Economic Benefits

Date: 1 Dec 2008 | posted in: waste - deconstruction, Waste to Wealth | 0 Facebooktwitterredditmail

The economic benefits of deconstruction are substantial. One of the biggest challenges to “greening” businesses is overcoming the false perception that environmentally-sound business practices necessarily will increase costs and decrease profits. Deconstruction is helping break that myth. Companies that have participated in ILSR’s projects confirm that:

  • Deconstruction is cost-effective. Not only can buildings be deconstructed more cheaply than they can be demolished, but deconstruction provides construction companies with low-cost materials for reuse in their own building projects.
  • Deconstruction is an ideal training ground for the construction trades. In showing workers how to take a building apart, they learn how it’s put together. And, of course, they learn crucial safety, math, and tool/equipment handling skills. Trained workers are then ready for immediate entry into the workforce, helping meet the C&D industry’s highly publicized demand for skilled, trained workers.
  • Because funding often is available to cover training costs, industry training costs are reduced, the “learning curve” is almost eliminated, and new employees become income generators.
  • Deconstruction is increasingly in demand in government projects. In some instances, it helps agencies meet requirements that projects include community development components. This was a driving force behind the issuance of new HOPE VI guidelines specifically requesting the inclusion of deconstruction in proposals. In other cases, deconstruction is seen as a means of reducing waste generation and disposal, and therefore meeting environmental mandates. This has prompted the Department of Defense to promote deconstruction, rather than demolition, of military bases. Thus, integrating deconstruction into their corporate menu allows C&D companies to access contracts that might otherwise be unavailable to them, particularly via the HOPE VI program.

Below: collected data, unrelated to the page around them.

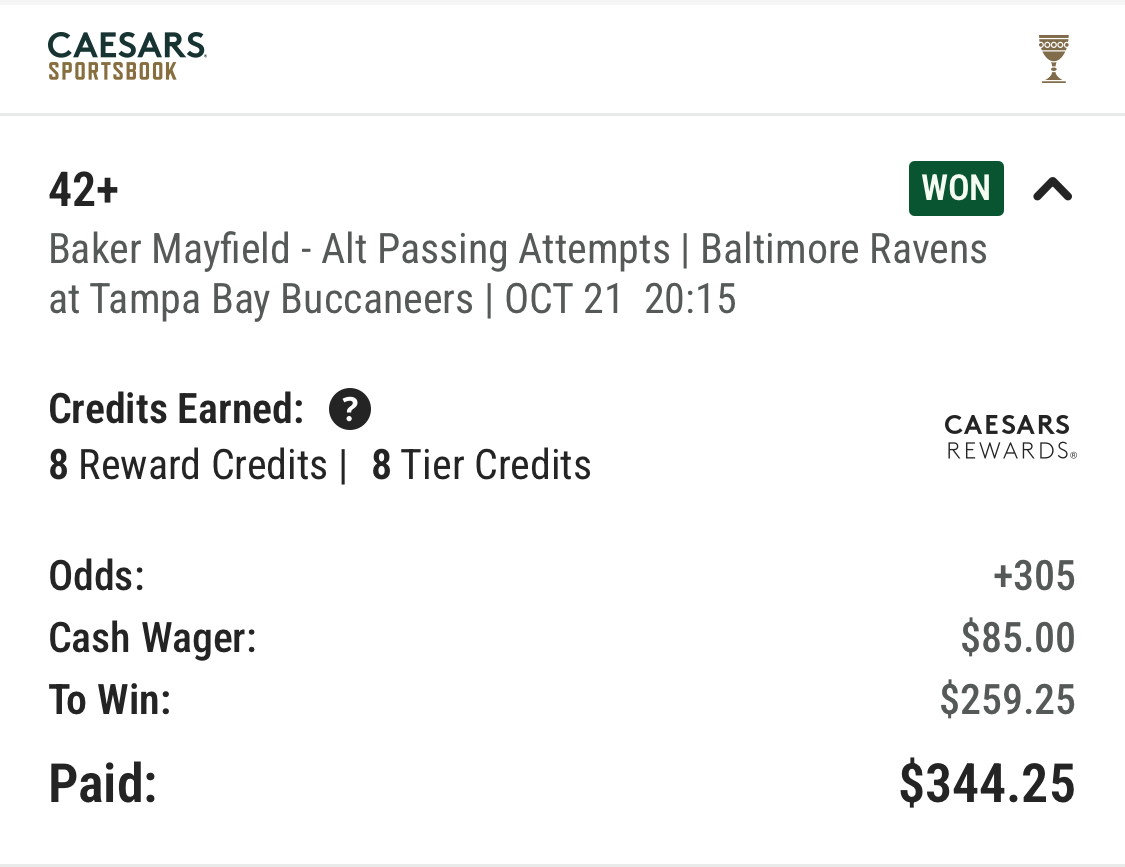1125x867 pixels.
Task: Click the Credits Earned label
Action: pos(176,409)
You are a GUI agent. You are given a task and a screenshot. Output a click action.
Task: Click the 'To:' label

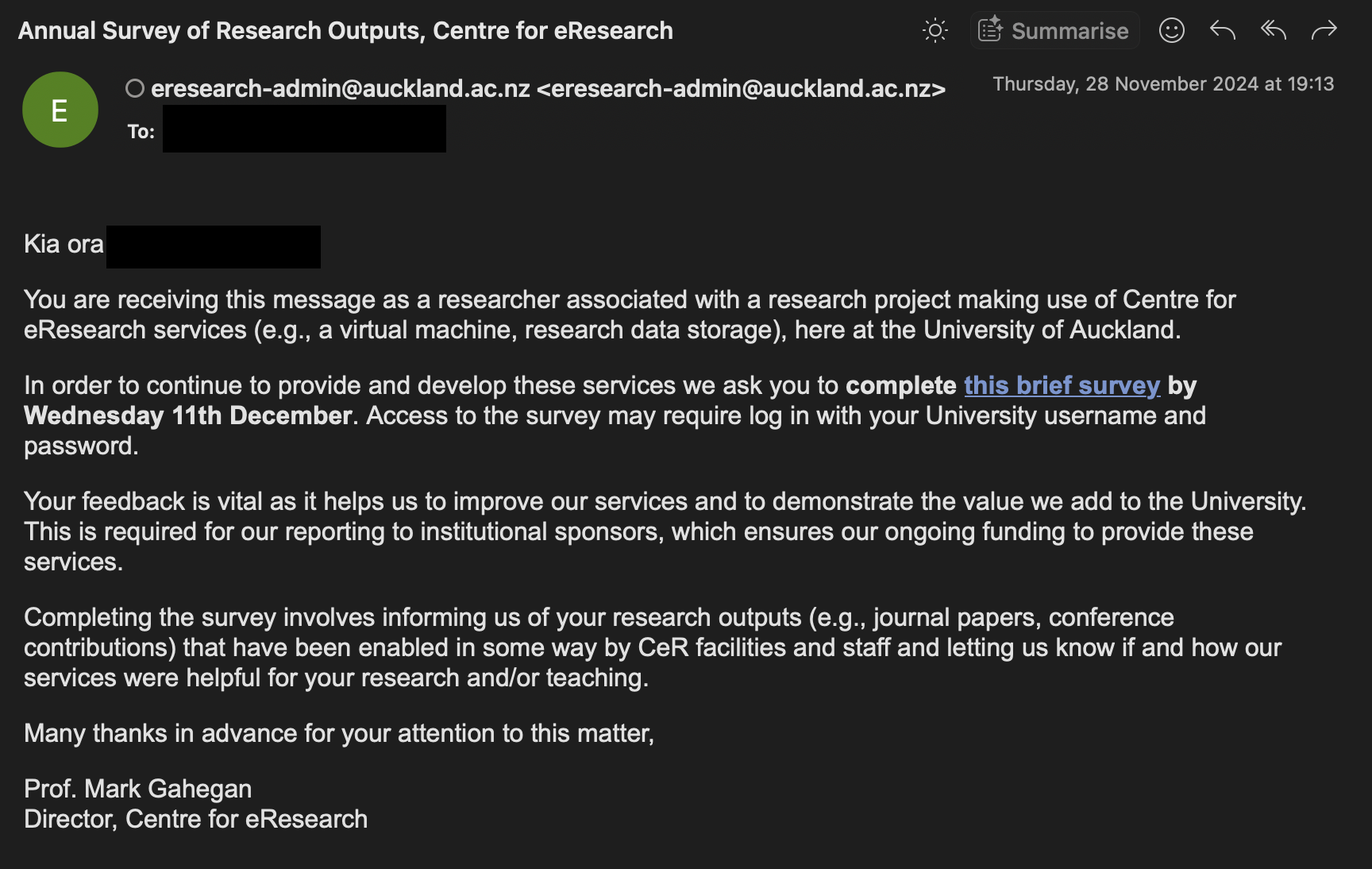click(x=141, y=132)
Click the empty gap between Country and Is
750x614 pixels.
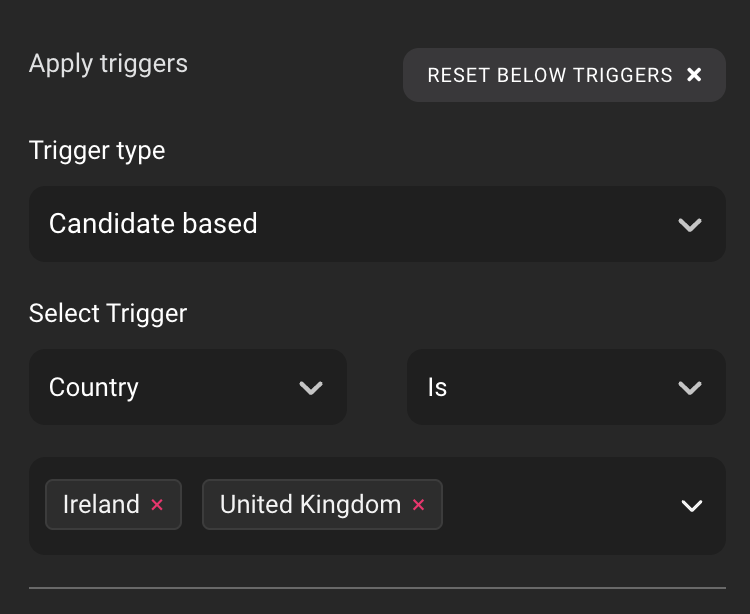[377, 387]
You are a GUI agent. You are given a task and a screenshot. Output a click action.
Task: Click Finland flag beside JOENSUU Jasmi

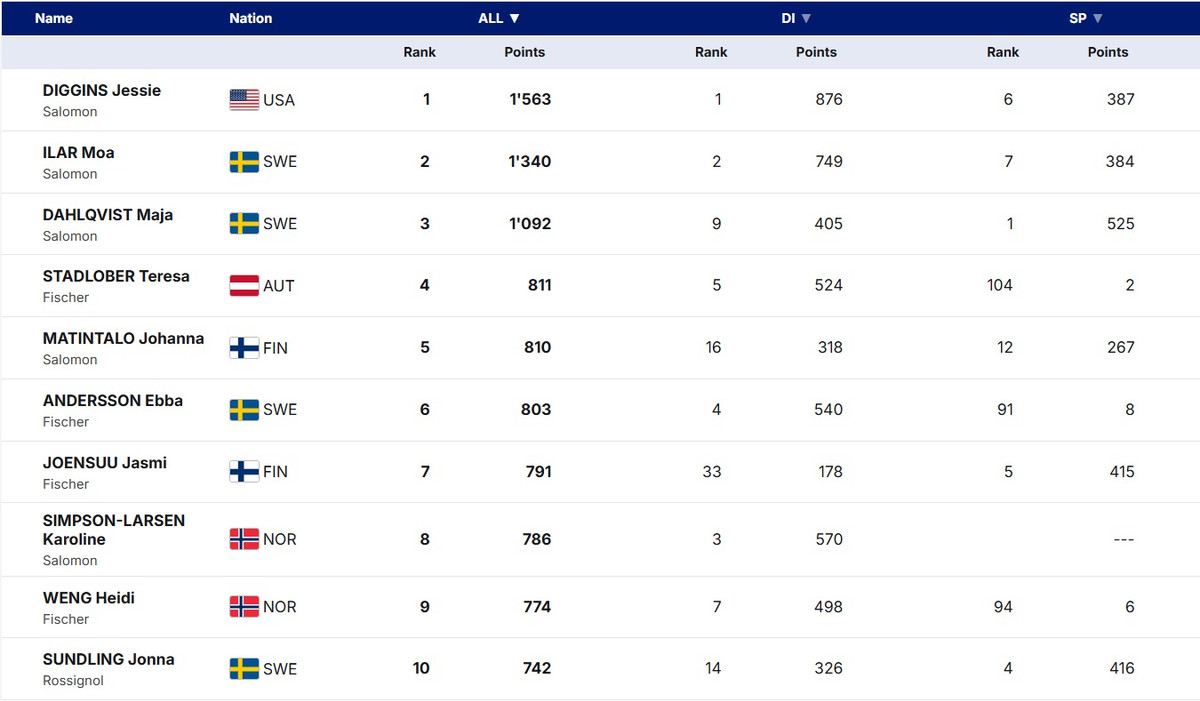(x=244, y=472)
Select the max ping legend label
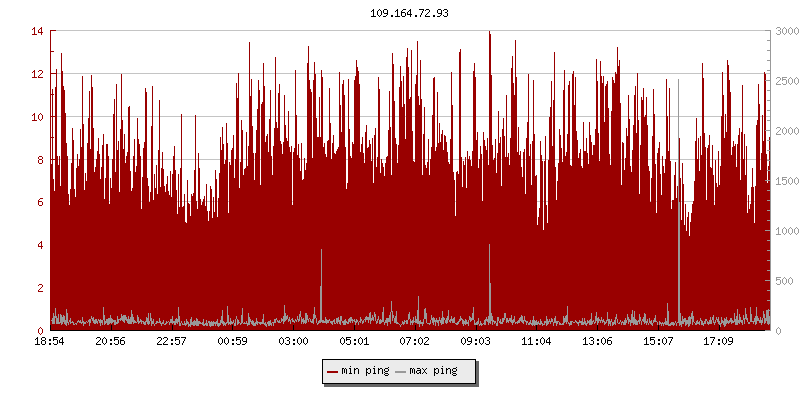Screen dimensions: 800x400 433,371
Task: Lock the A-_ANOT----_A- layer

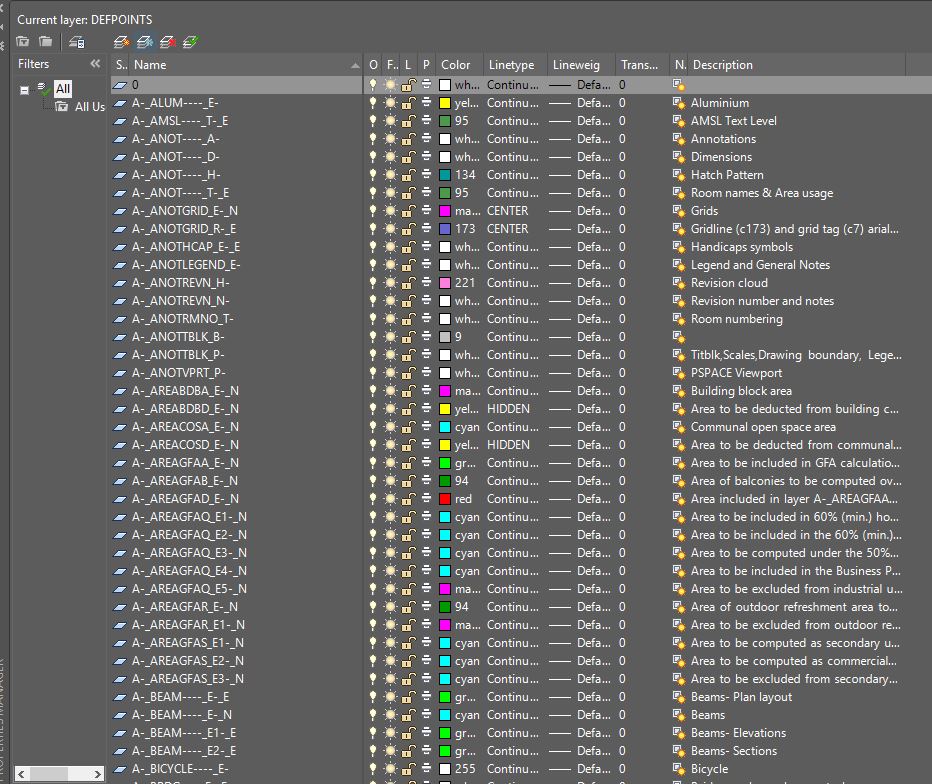Action: [x=407, y=138]
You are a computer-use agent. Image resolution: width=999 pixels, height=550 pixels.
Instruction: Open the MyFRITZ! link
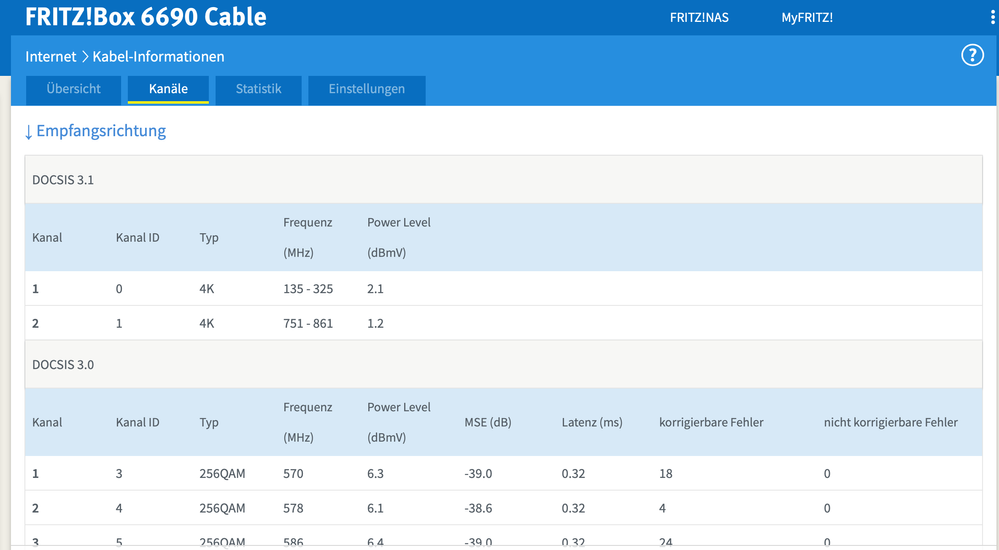pos(807,18)
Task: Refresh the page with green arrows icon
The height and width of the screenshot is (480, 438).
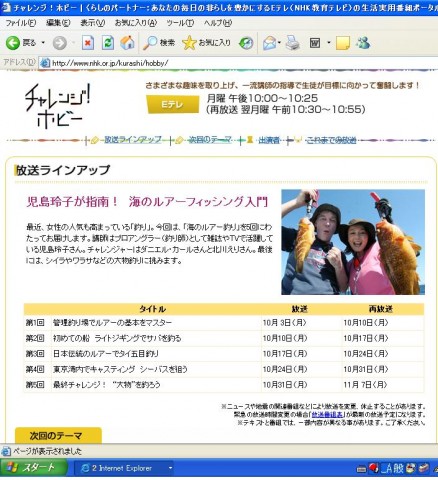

With such built-in economic incentives, construction and demolition companies are willing – indeed, anxious – to participate in a program that has tremendous environmental potential.

ILSR’s data shows that this burgeoning industry could create as many as 200,000 full-time equivalent jobs each year. Further, because deconstruction is easily integrated into public housing and urban revitalization programs (for which millions in federal funding is available), trainees frequently are drawn from the community’s lowest-income populations. Because the Laborer’s International Union enthusiastically supports and participates in the program, our trainees are able to enter union apprenticeship programs in high-wage, full-time, permanent jobs. In just two years, ILSR’s Deconstruction Initiative has placed more than 70 workers in full-time jobs, nearly half in union apprenticeship programs. Eighteen of our trainees now are part-owners of deconstruction enterprises, and many more have pursued additional training (e.g., lead and asbestos abatement, housing renovation) and become supervisors and trainers within the industry.